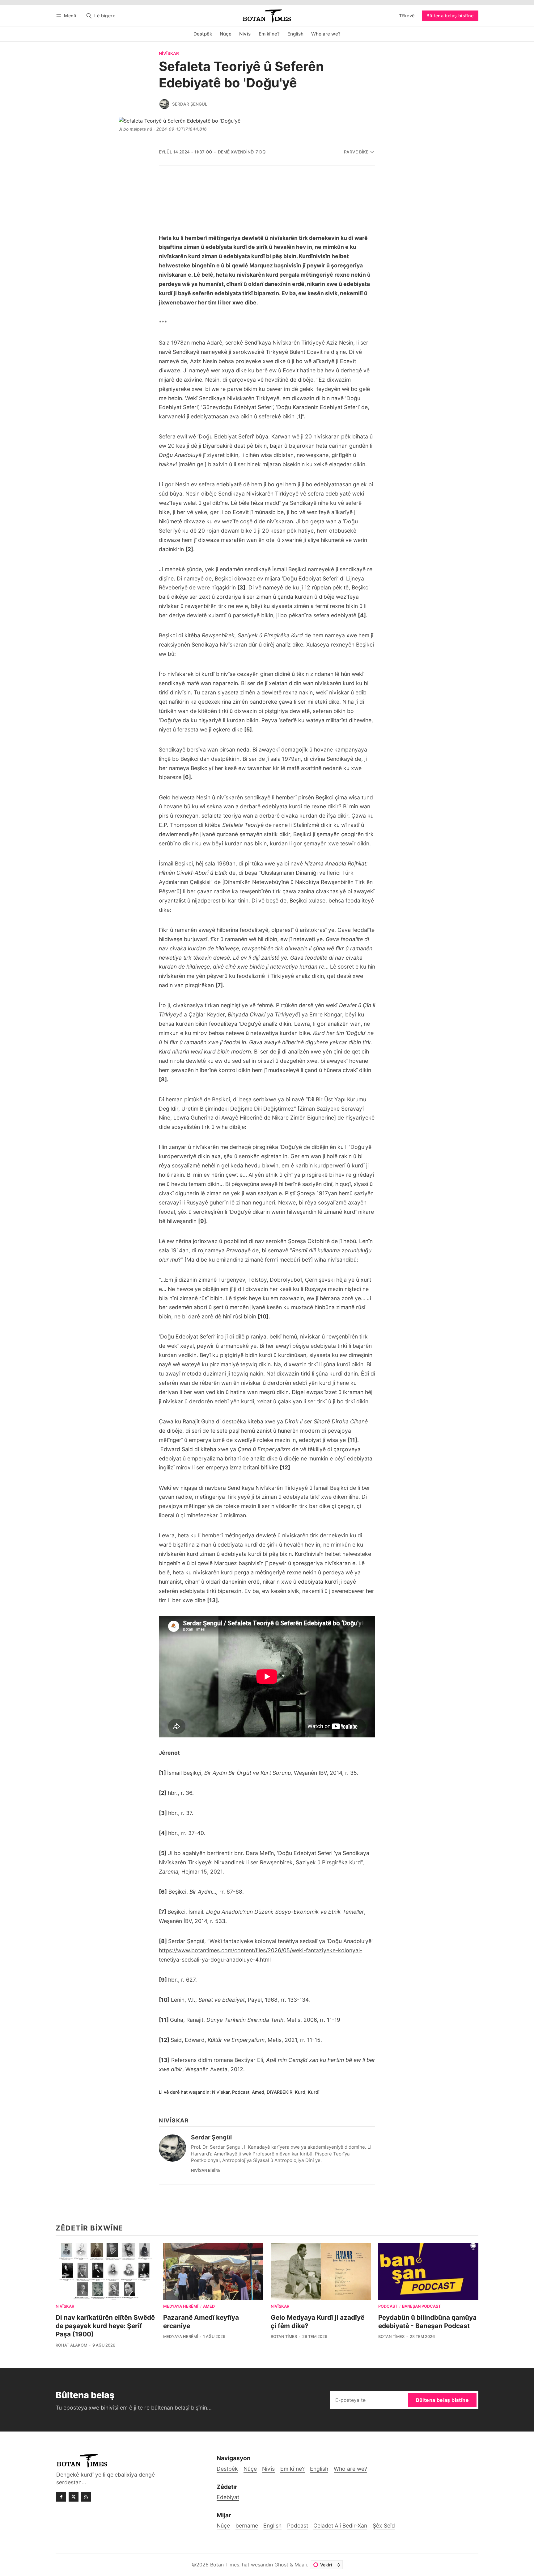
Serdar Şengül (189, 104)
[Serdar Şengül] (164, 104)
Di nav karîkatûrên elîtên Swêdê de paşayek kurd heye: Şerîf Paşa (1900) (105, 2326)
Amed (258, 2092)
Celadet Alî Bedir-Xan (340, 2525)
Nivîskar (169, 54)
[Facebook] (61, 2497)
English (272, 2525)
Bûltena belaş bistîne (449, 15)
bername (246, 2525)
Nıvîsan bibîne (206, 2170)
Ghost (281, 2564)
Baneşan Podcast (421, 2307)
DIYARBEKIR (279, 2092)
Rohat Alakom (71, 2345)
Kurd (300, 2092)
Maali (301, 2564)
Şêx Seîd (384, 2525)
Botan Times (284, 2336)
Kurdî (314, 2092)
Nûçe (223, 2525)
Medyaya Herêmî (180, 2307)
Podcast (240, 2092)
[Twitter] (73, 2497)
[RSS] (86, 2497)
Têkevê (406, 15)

WHAT TO PRODUCE:
Only the lines from the one containing "Nıvîsan bibîne (206, 2170)" through the last line of the records belong in the answer, each written out exactly.

RESULT OF THIS EXERCISE:
Nıvîsan bibîne (206, 2170)
Ghost (281, 2564)
Baneşan Podcast (421, 2307)
DIYARBEKIR (279, 2092)
Rohat Alakom (71, 2345)
Kurd (300, 2092)
Maali (301, 2564)
Şêx Seîd (384, 2525)
Botan Times (284, 2336)
Kurdî (314, 2092)
Nûçe (223, 2525)
Medyaya Herêmî (180, 2307)
Podcast (240, 2092)
[Twitter] (73, 2497)
[RSS] (86, 2497)
Têkevê (406, 15)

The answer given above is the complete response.